- _Collected data entries_
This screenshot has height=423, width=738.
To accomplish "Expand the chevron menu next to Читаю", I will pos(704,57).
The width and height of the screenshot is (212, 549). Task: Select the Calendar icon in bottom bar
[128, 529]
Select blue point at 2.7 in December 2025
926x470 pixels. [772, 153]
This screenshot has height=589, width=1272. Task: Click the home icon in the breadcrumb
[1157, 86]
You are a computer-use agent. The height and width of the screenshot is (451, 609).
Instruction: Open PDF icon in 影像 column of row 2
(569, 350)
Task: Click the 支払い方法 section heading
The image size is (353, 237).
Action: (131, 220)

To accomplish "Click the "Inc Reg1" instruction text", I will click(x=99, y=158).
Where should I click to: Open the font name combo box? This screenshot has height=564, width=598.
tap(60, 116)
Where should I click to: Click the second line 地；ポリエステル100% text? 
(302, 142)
...
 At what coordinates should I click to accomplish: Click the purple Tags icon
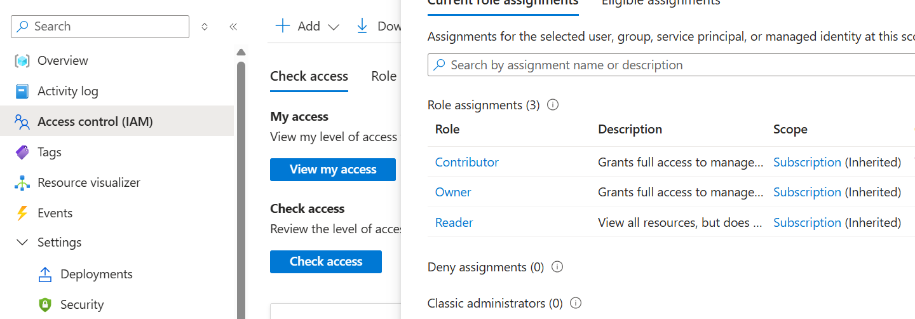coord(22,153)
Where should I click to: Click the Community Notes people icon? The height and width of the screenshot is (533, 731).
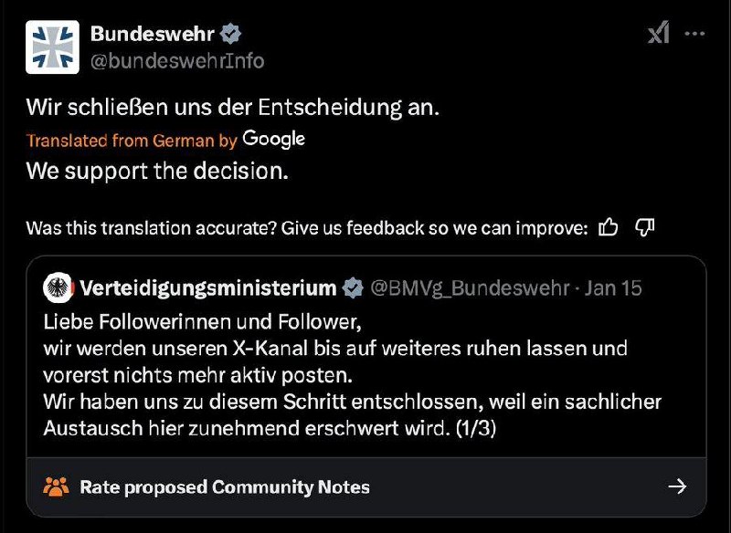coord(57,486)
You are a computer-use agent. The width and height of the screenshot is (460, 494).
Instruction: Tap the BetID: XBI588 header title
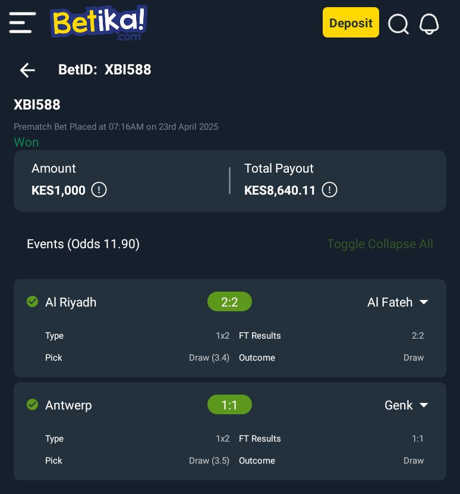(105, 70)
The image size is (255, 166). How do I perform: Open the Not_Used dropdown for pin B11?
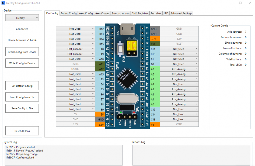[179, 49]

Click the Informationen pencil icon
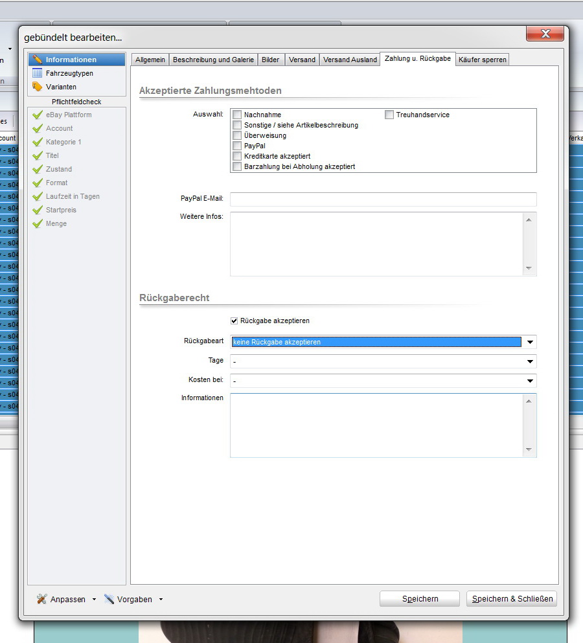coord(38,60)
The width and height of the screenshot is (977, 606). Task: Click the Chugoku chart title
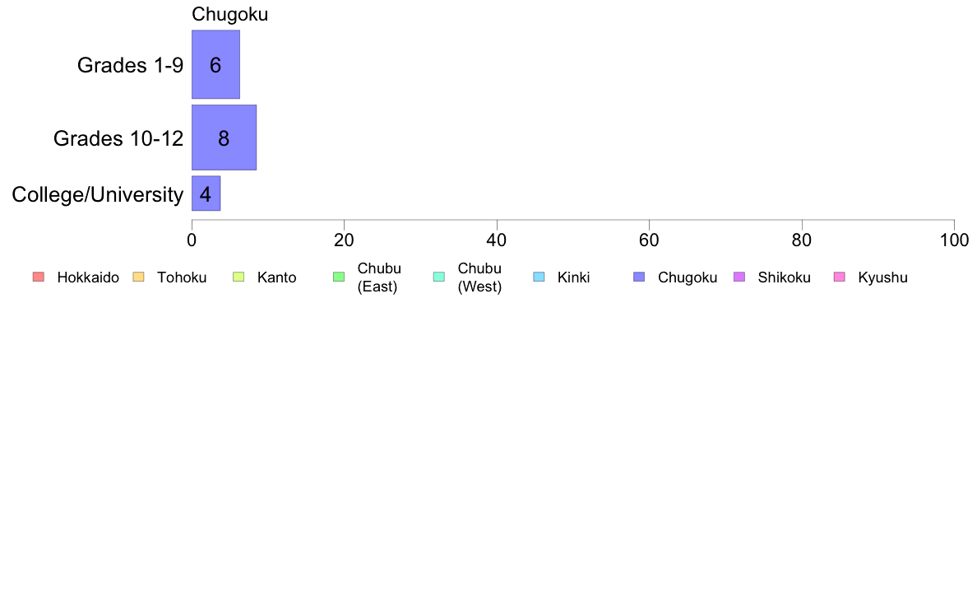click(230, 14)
---
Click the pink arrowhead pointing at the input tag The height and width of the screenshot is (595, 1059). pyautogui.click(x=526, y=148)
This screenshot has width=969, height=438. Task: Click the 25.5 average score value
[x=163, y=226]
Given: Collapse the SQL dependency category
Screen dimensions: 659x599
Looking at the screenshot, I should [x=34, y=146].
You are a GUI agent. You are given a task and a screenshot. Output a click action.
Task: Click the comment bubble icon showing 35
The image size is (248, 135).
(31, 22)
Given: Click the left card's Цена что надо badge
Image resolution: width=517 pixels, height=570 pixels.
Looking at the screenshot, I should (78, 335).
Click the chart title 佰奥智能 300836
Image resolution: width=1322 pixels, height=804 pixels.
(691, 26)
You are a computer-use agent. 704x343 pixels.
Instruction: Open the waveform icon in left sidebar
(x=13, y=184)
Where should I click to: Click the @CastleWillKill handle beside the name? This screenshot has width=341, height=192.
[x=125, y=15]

- _What is expected_
Above this instruction are the records; retype exactly the lines from the one containing "This screenshot has width=969, height=438." up to and including the one containing "Task: Click the comment".

- _Exercise solution_
This screenshot has width=969, height=438. Task: Click the 25.5 average score value
[x=163, y=226]
Given: Collapse the SQL dependency category
Screen dimensions: 659x599
Looking at the screenshot, I should [x=34, y=146].
You are a GUI agent. You are given a task and a screenshot. Output a click action.
Task: Click the comment bubble icon showing 35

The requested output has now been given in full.